The full data must be written out exactly, with every line included.

....

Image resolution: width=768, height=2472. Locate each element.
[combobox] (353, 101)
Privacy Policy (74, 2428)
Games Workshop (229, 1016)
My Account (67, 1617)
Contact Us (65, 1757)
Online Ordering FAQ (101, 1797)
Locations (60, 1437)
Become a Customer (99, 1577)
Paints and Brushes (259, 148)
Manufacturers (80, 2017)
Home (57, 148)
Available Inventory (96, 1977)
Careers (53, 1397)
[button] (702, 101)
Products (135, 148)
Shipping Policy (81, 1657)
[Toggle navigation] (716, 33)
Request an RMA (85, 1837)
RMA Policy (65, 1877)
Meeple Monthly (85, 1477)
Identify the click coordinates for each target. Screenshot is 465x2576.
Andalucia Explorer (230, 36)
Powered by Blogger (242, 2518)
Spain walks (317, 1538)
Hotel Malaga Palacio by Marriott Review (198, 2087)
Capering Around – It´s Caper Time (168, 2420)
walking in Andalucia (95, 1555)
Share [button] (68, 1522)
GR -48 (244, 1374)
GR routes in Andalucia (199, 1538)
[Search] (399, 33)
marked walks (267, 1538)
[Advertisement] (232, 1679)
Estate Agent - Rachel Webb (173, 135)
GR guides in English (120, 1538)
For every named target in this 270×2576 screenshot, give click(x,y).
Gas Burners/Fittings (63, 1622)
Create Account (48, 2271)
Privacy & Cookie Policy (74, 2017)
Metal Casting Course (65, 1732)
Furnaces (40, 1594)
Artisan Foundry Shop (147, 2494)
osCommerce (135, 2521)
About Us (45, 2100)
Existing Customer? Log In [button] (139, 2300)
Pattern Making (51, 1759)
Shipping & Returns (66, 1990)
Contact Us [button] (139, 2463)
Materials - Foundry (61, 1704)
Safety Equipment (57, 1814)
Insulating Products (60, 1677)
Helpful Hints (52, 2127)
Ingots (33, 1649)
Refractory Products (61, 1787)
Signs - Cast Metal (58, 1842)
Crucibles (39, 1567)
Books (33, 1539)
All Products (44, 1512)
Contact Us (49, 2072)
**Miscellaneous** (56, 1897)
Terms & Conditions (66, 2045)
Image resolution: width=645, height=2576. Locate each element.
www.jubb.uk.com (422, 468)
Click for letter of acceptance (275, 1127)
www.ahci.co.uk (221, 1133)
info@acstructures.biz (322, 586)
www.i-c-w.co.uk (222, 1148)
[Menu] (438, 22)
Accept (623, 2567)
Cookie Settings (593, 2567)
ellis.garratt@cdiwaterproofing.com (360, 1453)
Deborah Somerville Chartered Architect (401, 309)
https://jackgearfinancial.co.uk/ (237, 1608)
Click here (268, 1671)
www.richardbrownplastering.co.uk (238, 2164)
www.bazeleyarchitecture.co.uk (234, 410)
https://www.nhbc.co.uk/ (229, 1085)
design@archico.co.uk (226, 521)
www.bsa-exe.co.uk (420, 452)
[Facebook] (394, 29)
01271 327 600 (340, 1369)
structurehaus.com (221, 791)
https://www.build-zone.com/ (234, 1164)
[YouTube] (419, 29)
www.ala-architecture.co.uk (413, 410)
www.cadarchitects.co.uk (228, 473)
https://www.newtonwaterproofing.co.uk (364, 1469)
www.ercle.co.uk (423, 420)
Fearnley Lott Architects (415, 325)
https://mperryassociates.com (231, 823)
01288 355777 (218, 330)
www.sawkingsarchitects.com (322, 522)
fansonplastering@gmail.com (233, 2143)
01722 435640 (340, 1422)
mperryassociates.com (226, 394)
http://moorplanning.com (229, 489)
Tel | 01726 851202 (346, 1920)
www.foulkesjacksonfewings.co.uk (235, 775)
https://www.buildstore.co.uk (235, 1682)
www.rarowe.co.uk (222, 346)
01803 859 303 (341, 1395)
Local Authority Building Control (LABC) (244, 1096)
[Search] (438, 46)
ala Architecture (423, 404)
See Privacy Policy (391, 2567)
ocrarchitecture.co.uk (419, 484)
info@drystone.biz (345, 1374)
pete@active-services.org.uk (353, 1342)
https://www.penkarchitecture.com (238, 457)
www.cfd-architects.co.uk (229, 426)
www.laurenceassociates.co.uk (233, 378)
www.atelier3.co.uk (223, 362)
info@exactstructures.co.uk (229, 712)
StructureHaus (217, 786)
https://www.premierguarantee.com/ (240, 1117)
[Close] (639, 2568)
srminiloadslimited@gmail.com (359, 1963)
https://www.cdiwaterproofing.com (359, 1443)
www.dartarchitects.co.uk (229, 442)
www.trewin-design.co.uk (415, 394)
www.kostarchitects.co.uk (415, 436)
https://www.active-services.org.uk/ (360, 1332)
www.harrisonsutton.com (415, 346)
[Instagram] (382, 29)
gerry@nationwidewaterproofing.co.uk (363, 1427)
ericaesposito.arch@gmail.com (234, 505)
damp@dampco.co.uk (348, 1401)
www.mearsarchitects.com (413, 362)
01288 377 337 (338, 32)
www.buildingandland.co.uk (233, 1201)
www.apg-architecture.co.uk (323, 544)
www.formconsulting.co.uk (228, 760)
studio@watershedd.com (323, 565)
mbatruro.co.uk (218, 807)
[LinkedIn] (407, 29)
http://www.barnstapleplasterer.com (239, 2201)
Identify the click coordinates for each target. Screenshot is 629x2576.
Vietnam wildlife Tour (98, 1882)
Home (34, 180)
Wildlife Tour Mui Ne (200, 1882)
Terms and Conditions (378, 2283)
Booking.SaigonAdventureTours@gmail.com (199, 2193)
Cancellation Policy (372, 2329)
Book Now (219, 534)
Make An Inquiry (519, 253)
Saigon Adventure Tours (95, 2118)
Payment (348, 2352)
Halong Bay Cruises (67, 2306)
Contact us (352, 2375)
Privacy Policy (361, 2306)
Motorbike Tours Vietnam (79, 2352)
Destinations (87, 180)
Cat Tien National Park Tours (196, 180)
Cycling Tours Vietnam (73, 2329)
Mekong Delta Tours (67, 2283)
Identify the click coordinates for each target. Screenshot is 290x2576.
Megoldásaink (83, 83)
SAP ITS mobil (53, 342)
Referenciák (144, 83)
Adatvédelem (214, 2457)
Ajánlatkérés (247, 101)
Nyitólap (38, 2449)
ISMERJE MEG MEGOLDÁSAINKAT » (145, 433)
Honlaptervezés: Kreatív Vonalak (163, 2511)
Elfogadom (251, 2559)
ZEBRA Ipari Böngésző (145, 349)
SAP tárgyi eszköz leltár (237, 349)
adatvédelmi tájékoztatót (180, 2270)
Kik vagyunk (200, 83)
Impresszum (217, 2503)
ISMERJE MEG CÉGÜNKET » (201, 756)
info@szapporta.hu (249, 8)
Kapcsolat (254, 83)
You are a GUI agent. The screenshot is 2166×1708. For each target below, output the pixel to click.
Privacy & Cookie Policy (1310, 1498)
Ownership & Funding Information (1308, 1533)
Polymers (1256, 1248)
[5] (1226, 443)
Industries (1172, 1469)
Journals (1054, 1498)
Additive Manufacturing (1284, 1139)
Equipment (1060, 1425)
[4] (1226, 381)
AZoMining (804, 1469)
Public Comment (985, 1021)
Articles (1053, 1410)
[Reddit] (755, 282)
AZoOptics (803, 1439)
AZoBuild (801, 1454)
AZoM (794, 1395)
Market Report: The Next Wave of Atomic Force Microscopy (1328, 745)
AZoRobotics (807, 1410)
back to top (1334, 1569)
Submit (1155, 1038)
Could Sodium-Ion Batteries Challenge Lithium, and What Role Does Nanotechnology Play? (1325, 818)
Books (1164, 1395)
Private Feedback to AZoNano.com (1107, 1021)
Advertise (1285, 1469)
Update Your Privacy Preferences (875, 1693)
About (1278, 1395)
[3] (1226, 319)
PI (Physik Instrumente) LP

....

--- Written reply ---
Image resolution: width=768, height=2472. Locate each element.
[combobox] (353, 101)
Privacy Policy (74, 2428)
Games Workshop (229, 1016)
My Account (67, 1617)
Contact Us (65, 1757)
Online Ordering FAQ (101, 1797)
Locations (60, 1437)
Become a Customer (99, 1577)
Paints and Brushes (259, 148)
Manufacturers (80, 2017)
Home (57, 148)
Available Inventory (96, 1977)
Careers (53, 1397)
[button] (702, 101)
Products (135, 148)
Shipping Policy (81, 1657)
[Toggle navigation] (716, 33)
Request an RMA (85, 1837)
RMA Policy (65, 1877)
Meeple Monthly (85, 1477)
Identify the click coordinates for each target. Screenshot is 465x2576.
Andalucia Explorer (230, 36)
Powered by Blogger (242, 2518)
Spain walks (317, 1538)
Hotel Malaga Palacio by Marriott Review (198, 2087)
Capering Around – It´s Caper Time (168, 2420)
walking in Andalucia (95, 1555)
Share [button] (68, 1522)
GR -48 (244, 1374)
GR routes in Andalucia (199, 1538)
[Search] (399, 33)
marked walks (267, 1538)
[Advertisement] (232, 1679)
Estate Agent - Rachel Webb (173, 135)
GR guides in English (120, 1538)
For every named target in this 270×2576 screenshot, give click(x,y).
Gas Burners/Fittings (63, 1622)
Create Account (48, 2271)
Privacy & Cookie Policy (74, 2017)
Metal Casting Course (65, 1732)
Furnaces (40, 1594)
Artisan Foundry Shop (147, 2494)
osCommerce (135, 2521)
About Us (45, 2100)
Existing Customer? Log In [button] (139, 2300)
Pattern Making (51, 1759)
Shipping & Returns (66, 1990)
Contact Us [button] (139, 2463)
Materials - Foundry (61, 1704)
Safety Equipment (57, 1814)
Insulating Products (60, 1677)
Helpful Hints (52, 2127)
Ingots (33, 1649)
Refractory Products (61, 1787)
Signs - Cast Metal (58, 1842)
Crucibles (39, 1567)
Books (33, 1539)
All Products (44, 1512)
Contact Us (49, 2072)
**Miscellaneous** (56, 1897)
Terms & Conditions (66, 2045)
Image resolution: width=645, height=2576. Locate each element.
www.jubb.uk.com (422, 468)
Click for letter of acceptance (275, 1127)
www.ahci.co.uk (221, 1133)
info@acstructures.biz (322, 586)
www.i-c-w.co.uk (222, 1148)
[Menu] (438, 22)
Accept (623, 2567)
Cookie Settings (593, 2567)
ellis.garratt@cdiwaterproofing.com (360, 1453)
Deborah Somerville Chartered Architect (401, 309)
https://jackgearfinancial.co.uk/ (237, 1608)
Click here (268, 1671)
www.richardbrownplastering.co.uk (238, 2164)
www.bazeleyarchitecture.co.uk (234, 410)
https://www.nhbc.co.uk/ (229, 1085)
design@archico.co.uk (226, 521)
www.bsa-exe.co.uk (420, 452)
[Facebook] (394, 29)
01271 327 600 (340, 1369)
structurehaus.com (221, 791)
https://www.build-zone.com/ (234, 1164)
[YouTube] (419, 29)
www.ala-architecture.co.uk (413, 410)
www.cadarchitects.co.uk (228, 473)
https://www.newtonwaterproofing.co.uk (364, 1469)
www.ercle.co.uk (423, 420)
Fearnley Lott Architects (415, 325)
https://mperryassociates.com (231, 823)
01288 355777 (218, 330)
www.sawkingsarchitects.com (322, 522)
fansonplastering@gmail.com (233, 2143)
01722 435640 (340, 1422)
mperryassociates.com (226, 394)
http://moorplanning.com (229, 489)
Tel | 01726 851202 (346, 1920)
www.foulkesjacksonfewings.co.uk (235, 775)
https://www.buildstore.co.uk (235, 1682)
www.rarowe.co.uk (222, 346)
01803 859 303 (341, 1395)
Local Authority Building Control (LABC) (244, 1096)
[Search] (438, 46)
ala Architecture (423, 404)
See Privacy Policy (391, 2567)
ocrarchitecture.co.uk (419, 484)
info@drystone.biz (345, 1374)
pete@active-services.org.uk (353, 1342)
https://www.penkarchitecture.com (238, 457)
www.cfd-architects.co.uk (229, 426)
www.laurenceassociates.co.uk (233, 378)
www.atelier3.co.uk (223, 362)
info@exactstructures.co.uk (229, 712)
StructureHaus (217, 786)
https://www.premierguarantee.com/ (240, 1117)
[Close] (639, 2568)
srminiloadslimited@gmail.com (359, 1963)
https://www.cdiwaterproofing.com (359, 1443)
www.dartarchitects.co.uk (229, 442)
www.trewin-design.co.uk (415, 394)
www.kostarchitects.co.uk (415, 436)
https://www.active-services.org.uk/ (360, 1332)
www.harrisonsutton.com (415, 346)
[Instagram] (382, 29)
gerry@nationwidewaterproofing.co.uk (363, 1427)
ericaesposito.arch@gmail.com (234, 505)
damp@dampco.co.uk (348, 1401)
www.mearsarchitects.com (413, 362)
01288 377 337 (338, 32)
www.buildingandland.co.uk (233, 1201)
www.apg-architecture.co.uk (323, 544)
www.formconsulting.co.uk (228, 760)
studio@watershedd.com (323, 565)
mbatruro.co.uk (218, 807)
[LinkedIn] (407, 29)
http://www.barnstapleplasterer.com (239, 2201)
Identify the click coordinates for each target. Screenshot is 629x2576.
Vietnam wildlife Tour (98, 1882)
Home (34, 180)
Wildlife Tour Mui Ne (200, 1882)
Terms and Conditions (378, 2283)
Booking.SaigonAdventureTours@gmail.com (199, 2193)
Cancellation Policy (372, 2329)
Book Now (219, 534)
Make An Inquiry (519, 253)
Saigon Adventure Tours (95, 2118)
Payment (348, 2352)
Halong Bay Cruises (67, 2306)
Contact us (352, 2375)
Privacy Policy (361, 2306)
Motorbike Tours Vietnam (79, 2352)
Destinations (87, 180)
Cat Tien National Park Tours (196, 180)
Cycling Tours Vietnam (73, 2329)
Mekong Delta Tours (67, 2283)
Identify the click coordinates for each target. Screenshot is 290x2576.
Megoldásaink (83, 83)
SAP ITS mobil (53, 342)
Referenciák (144, 83)
Adatvédelem (214, 2457)
Ajánlatkérés (247, 101)
Nyitólap (38, 2449)
ISMERJE MEG MEGOLDÁSAINKAT » (145, 433)
Honlaptervezés: Kreatív Vonalak (163, 2511)
Elfogadom (251, 2559)
ZEBRA Ipari Böngésző (145, 349)
SAP tárgyi eszköz leltár (237, 349)
adatvédelmi tájékoztatót (180, 2270)
Kik vagyunk (200, 83)
Impresszum (217, 2503)
ISMERJE MEG CÉGÜNKET » (201, 756)
info@szapporta.hu (249, 8)
Kapcsolat (254, 83)
You are a GUI agent. The screenshot is 2166×1708. For each target below, output the pixel to click.
Privacy & Cookie Policy (1310, 1498)
Ownership & Funding Information (1308, 1533)
Polymers (1256, 1248)
[5] (1226, 443)
Industries (1172, 1469)
Journals (1054, 1498)
Additive Manufacturing (1284, 1139)
Equipment (1060, 1425)
[4] (1226, 381)
AZoMining (804, 1469)
Public Comment (985, 1021)
Articles (1053, 1410)
[Reddit] (755, 282)
AZoOptics (803, 1439)
AZoBuild (801, 1454)
AZoM (794, 1395)
Market Report: The Next Wave of Atomic Force Microscopy (1328, 745)
AZoRobotics (807, 1410)
back to top (1334, 1569)
Submit (1155, 1038)
Could Sodium-Ion Batteries Challenge Lithium, and What Role Does Nanotechnology Play? (1325, 818)
Books (1164, 1395)
Private Feedback to AZoNano.com (1107, 1021)
Advertise (1285, 1469)
Update Your Privacy Preferences (875, 1693)
About (1278, 1395)
[3] (1226, 319)
PI (Physik Instrumente) LP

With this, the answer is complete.